=== THE INPUT ===
※ ※ ※
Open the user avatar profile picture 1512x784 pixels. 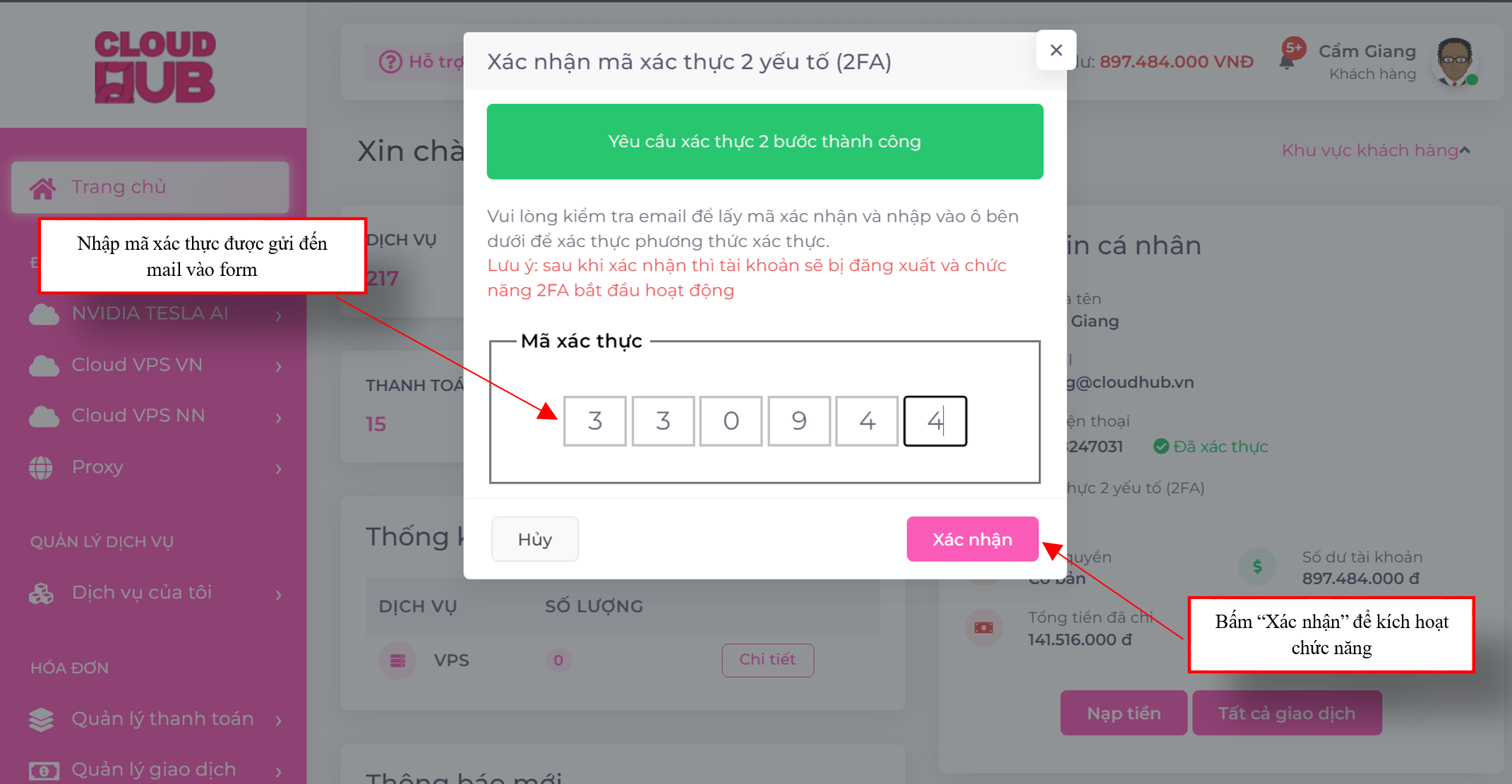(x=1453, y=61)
※ ※ ※
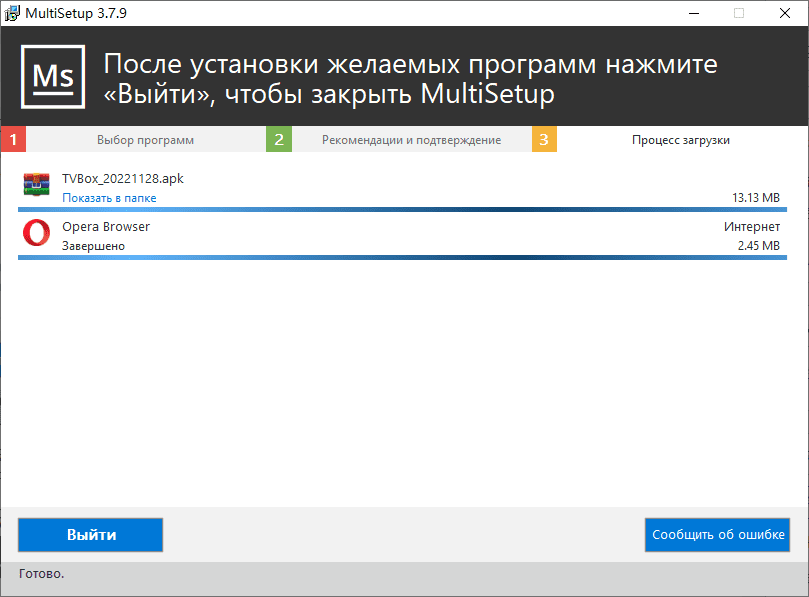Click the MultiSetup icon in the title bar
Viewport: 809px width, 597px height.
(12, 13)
※ ※ ※
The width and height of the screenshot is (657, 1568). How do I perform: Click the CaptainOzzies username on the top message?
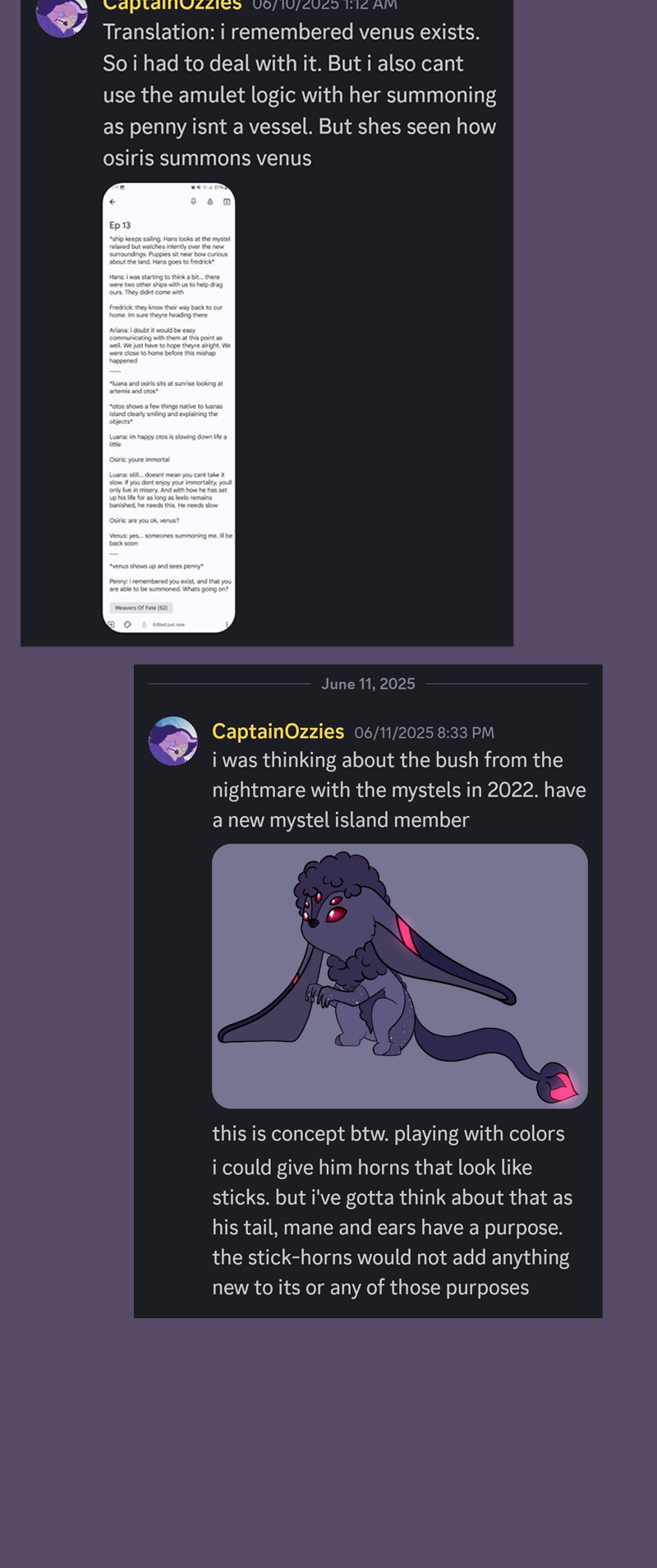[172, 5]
※ ※ ※
=== REQUIRED WORK ===
Please return every line of the listing that contains the string "height", copied without changes.

=== FULL ANSWER ===
Viewport: 809px width, 597px height.
The width and height of the screenshot is (657, 1568). How do I perform: Click the CaptainOzzies username on the top message?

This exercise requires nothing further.